I am not able to understand this question based on circular tracks:

$A$ and $B$ start together from the same point on a circular track, and walk in the same direction until they both again arrive together at the starting point. $A$ completes one round in $224$ seconds and $B$ in $364$ seconds. How many times $A$ might have passed $B$?

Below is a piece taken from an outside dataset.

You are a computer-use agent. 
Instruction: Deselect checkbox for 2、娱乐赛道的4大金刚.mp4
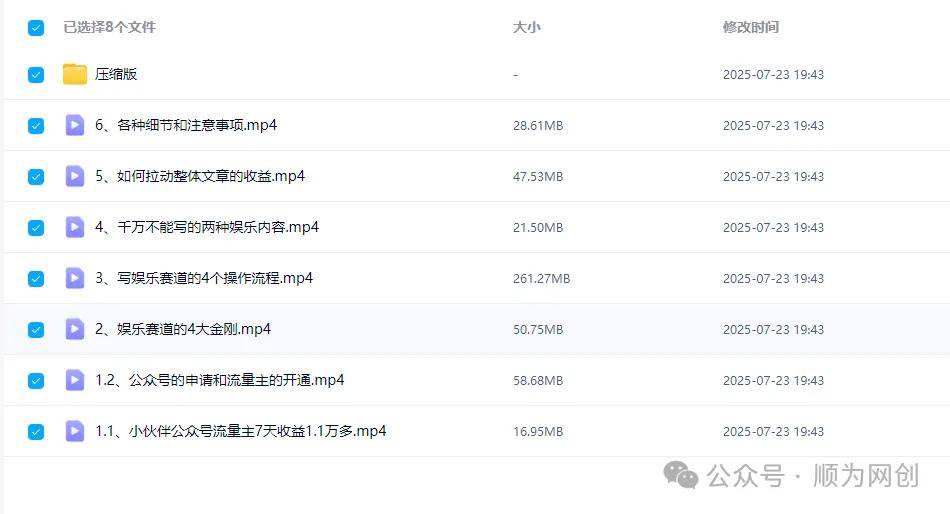[36, 330]
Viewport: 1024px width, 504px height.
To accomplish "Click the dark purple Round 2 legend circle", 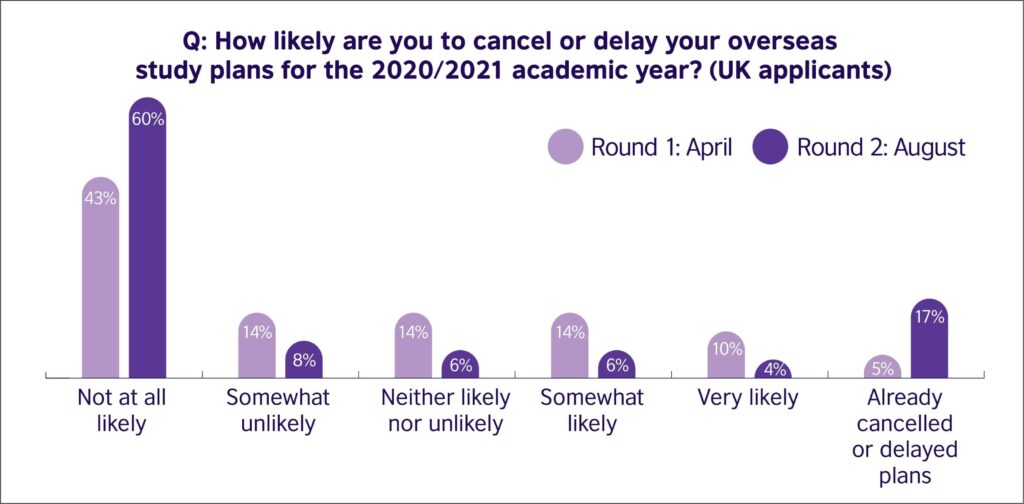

Firstly I took the LCM of $224$ and $364$ in order to find the meeting point: $2^5*7*13$. Then I divided this by $224$ to get the number of rounds taken by $A$ as $13$. Similarly I divided the LCM by $364$ to get the number of rounds taken by $B$ as $8$. So I think $A$ and $B$ must meet $8$ times, but the answer is $5$ i.e. difference between $13$ and $8$. Why? How can they meet just $5$ times? Can anyone explain?

Answer 1

A does 5 rounds more than B, so A will pass B 5 times

Answer 2

They meet whenever the difference between their individual total distances traveled, measured in revolutions, is an integer.

The difference of their distances starts at $0$, is strictly increasing, and ends at $5$, hence they meet when the difference is one of the numbers $1,2,3,4,5$.

Answer 3

Lets make a table, of laps completed, and the floor of laps ahead (times when they must have passed):

$\begin{array}{|c|c|c|} \hline A & B& \lfloor{\text {laps ahead}}\rfloor \\ \hline 1 & \frac{8}{13}& 0\\ \hline 2 & 1\frac{3}{13}&0\\ \hline 3 & 1\frac{11}{13}&1\\ \hline 4 & 2\frac{6}{13}&1\\ \hline 5 & 3\frac{1}{13}&1\\ \hline 6 & 3\frac{9}{13}&2\\ \hline 7 & 4\frac{4}{13}&2\\ \hline 8 & 4\frac{12}{13}&3\\ \hline 9 & 5\frac{7}{13}&3\\ \hline 10 & 6\frac{2}{13}&3\\ \hline 11 & 6\frac{10}{13}&4\\ \hline 12 & 7\frac{5}{13}&4\\ \hline 13 & 8 & 5\\ \hline \end{array}$

So, we can show, that the the number of laps ahead, hits 5 full laps when A did 13 laps, and B did 8 laps.